# Reading text:
>>>>>

The past is a bucket of ashes

Yesterday morning Pastor Conley read a poem that was written by Carl Sandburg in 1922. I don't remember ever having read the poem before, but it resonated with me and I thought I'd post it on my blog. If you read it aloud, it is particularly stirring.

"The past is a bucket of ashes."

The woman named Tomorrow
sits with a hairpin in her teeth
and takes her time
and does her hair the way she wants it
and fastens at last the last braid and coil
and puts the hairpin where it belongs
and turns and drawls: Well, what of it?
My grandmother, Yesterday, is gone.
What of it? Let the dead be dead.

The doors were cedar
and the panels strips of gold
and the girls were golden girls
and the panels read and the girls chanted:
We are the greatest city,
the greatest nation:
nothing like us ever was.
The doors are twisted on broken hinges.
Sheets of rain swish through on the wind
where the golden girls ran and the panels read:
We are the greatest city,
the greatest nation,
nothing like us ever was.

It has happened before.
Strong men put up a city and got
a nation together,
And paid singers to sing and women
to warble: We are the greatest city,
the greatest nation,
nothing like us ever was.

And while the singers sang
and the strong men listened
and paid the singers well
and felt good about it all,
there were rats and lizards who listened
… and the only listeners left now
… are … the rats … and the lizards.

And there are black crows
crying, "Caw, caw,"
bringing mud and sticks
building a nest
over the words carved
on the doors where the panels were cedar
and the strips on the panels were gold
and the golden girls came singing:
We are the greatest city,
the greatest nation:
nothing like us ever was.

The only singers now are crows crying, "Caw, caw,"

<<<<<

# Actions to take:
a) Print the part of the blog post that opens with the words containing "What of it? Let" and closes with "on broken hinges.".
b) Answer these questions from the blog post:
(i) Who read the poem yesterday morning?
(ii) In what year was the poem written?
(iii) What does the woman named Tomorrow have in her teeth?

# Data lines:
>>>>>

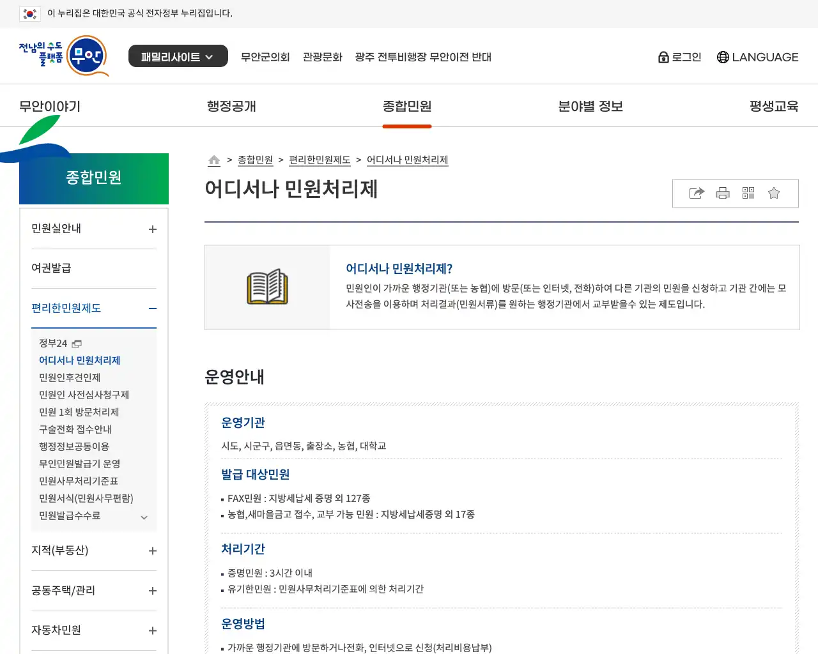
Task: Expand the 민원발급수수료 submenu chevron
Action: pyautogui.click(x=144, y=517)
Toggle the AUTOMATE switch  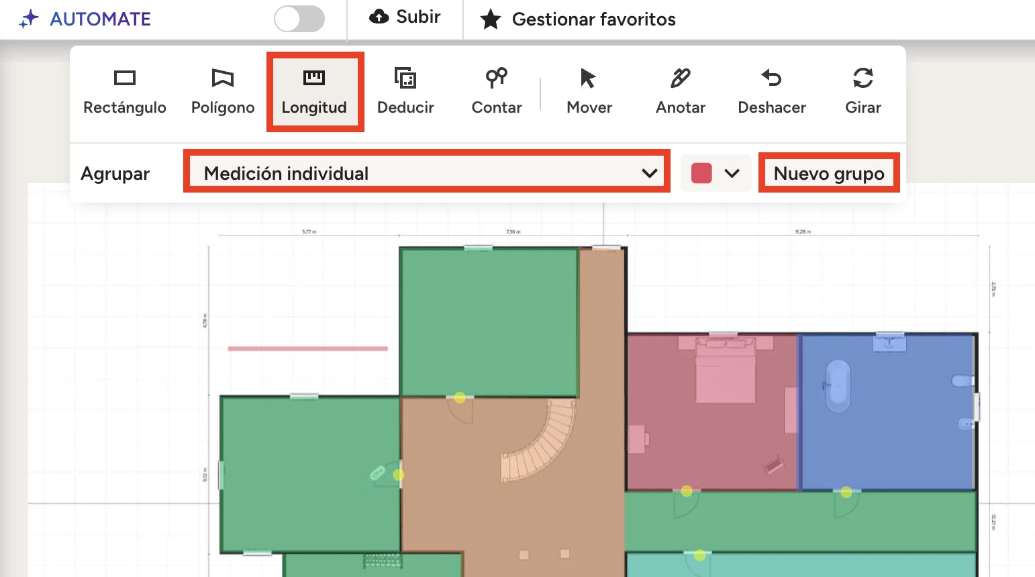click(299, 19)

<<<<<

# Solutions by task:
a)
What of it? Let the dead be dead.

The doors were cedar
and the panels strips of gold
and the girls were golden girls
and the panels read and the girls chanted:
We are the greatest city,
the greatest nation:
nothing like us ever was.
The doors are twisted on broken hinges.

b)
(i) Pastor Conley
(ii) 1922
(iii) A hairpin